The software tool was designed to measure and regulate nutritent loss from farms. However, chief executive Dr Caroline Read says it's not surprising that Overseer has ended up in a bad space. She says this is primarily because it is being used by some regional councils as a regulatory tool, which it was never designed to be.
Read's comments come amidst ongoing debate about the place of Overseer as a tool to assist farmers determine N loss as part of their farm management plans. There have been calls for Overseer to be scrapped altogether, and a recent comprehensive review of it questioned its veracity to be embedded as a regulatory tool.
The overall collective reaction seems to have sided with the notion of keeping Overseer, upgrading it and better defining exactly what it's capable of doing and not doing.
Read says Overseer is certainly not broken as some people would suggest and says many simply don't understand it.
"The Science Advisory Panel (SAP) that recently reviewed it didn't have real clarity about what they were assessing Overseer against.
"They essentially came out and said it didn't provide you with a really highly accurate real time measure of N loss," she told Rural News.
"I couldn't agree more. It doesn't do that and the way it's structured, it is never going to do that."
She adds if people have a need for a real time measuring tool for regulation, that's not Overseer.
"And good luck to someone building a tool like that with the data avaiable."
Read says looking back on the history of Overseer, it seems that one of the problems was that because it had an amalgam of owners - Ag Research, MPI and the fertiliser industry - there was no real spokesperson for it. She says it was initially aimed at pastoral farmers and later modified to include the arable sector and mixed farming, plus commercial growing.
"Then the regional councils thought it was something they could use and everyone said 'yes'."

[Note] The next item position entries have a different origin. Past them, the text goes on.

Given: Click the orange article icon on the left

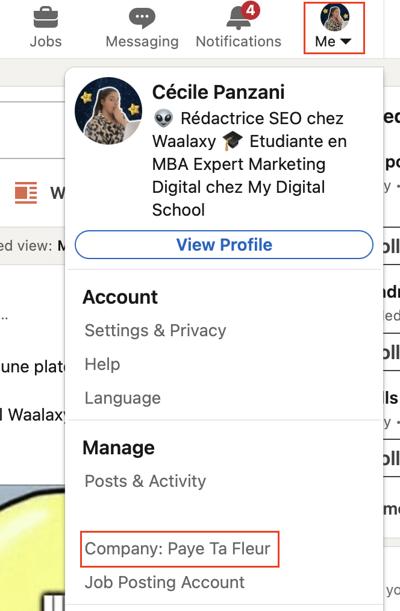Looking at the screenshot, I should point(26,192).
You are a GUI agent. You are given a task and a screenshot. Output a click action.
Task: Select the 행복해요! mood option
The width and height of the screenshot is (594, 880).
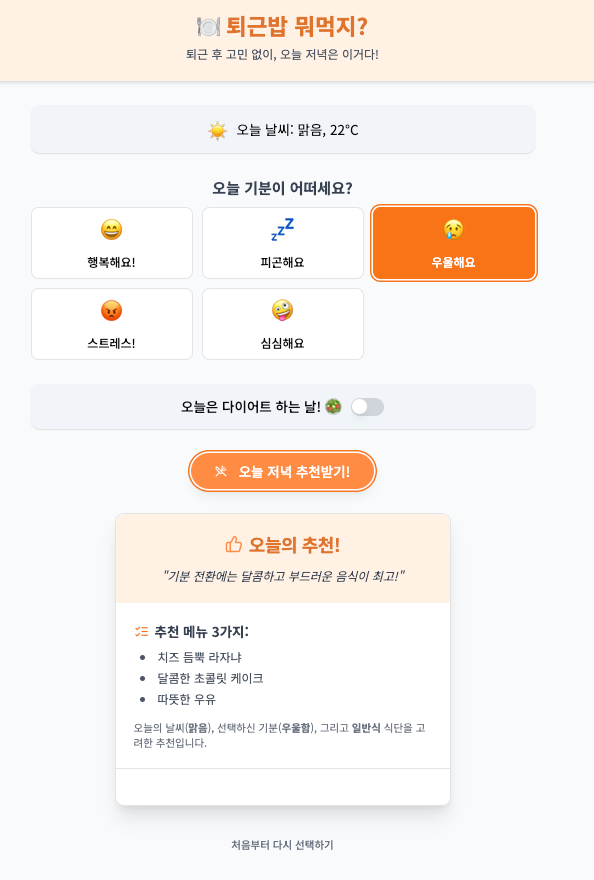tap(112, 243)
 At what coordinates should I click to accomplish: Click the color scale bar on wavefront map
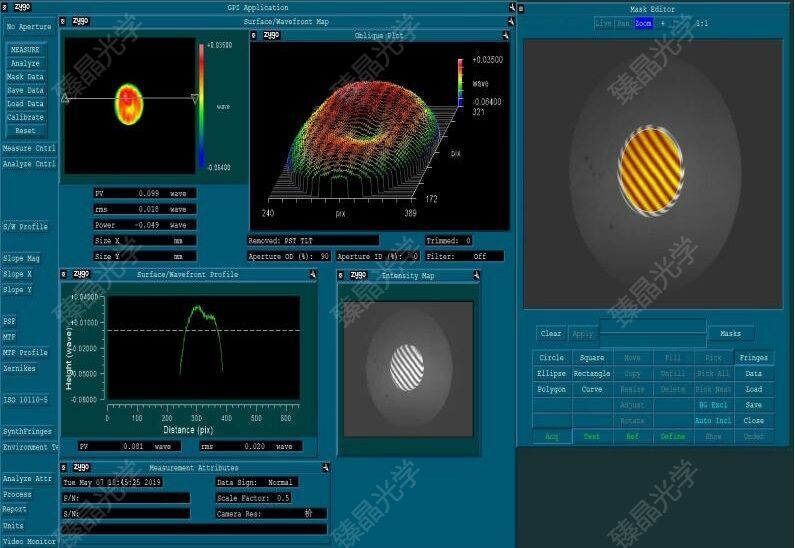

She says, at that point, Overseer rose in status from being a good farm management tool to suddenly finding itself incorporated into law by being embedded into regional council plans - despite strident opposition from farming groups. Read claims that scientists associated with Overseer at the time gave expert evidence at hearings where it was being promoted to clearly state its capabilities and limitations. But it appears that their evidence and advice fell on deaf ears.
In 2016 a company, Overseer Limited, was established to run the software tool. Read says one of the first things she initiated was appointing a qualified planner to write a document that simply explained the best ways to use Overseer.
She says this was to point out that it is a really useful tool if used in the broader sense to help underpin good nitrogen management plans for farms.
"But it is not about determining an exact leaching number from a farm."
Where To Now?
Dr Caroline Read says Overseer is anything but broken and the company is keen to retain the simple structure of the product so that it can be continually upgraded and redeveloped for the future needs of the primary sector.
"Last year we have had three module upgrades and so we are continually upgrading it," she told Rural News. "So when we added urea inhibitors we made changes and when we added plantain we made changes to effects it might have on nitrate leaching."
She says they are constantly aiming to add things into the model to give farmers more options to choose from.
"In order to do that, you need to keep the modelling as simple as possible so that you have got the greatest amount of flexibility to manoeuvre."
Read says using Overseer as a regulatory tool that produces a specific number is not a good use of the tool. She says the aim is to help farmers meet regulatory targets and for regional councils to have confidence in those proposals.
"As I see it, Overseer may be one of multiple tools used to support regional councils to make good decisions and enable farmers and regulators to engage and for everyone to understand why decisions are made."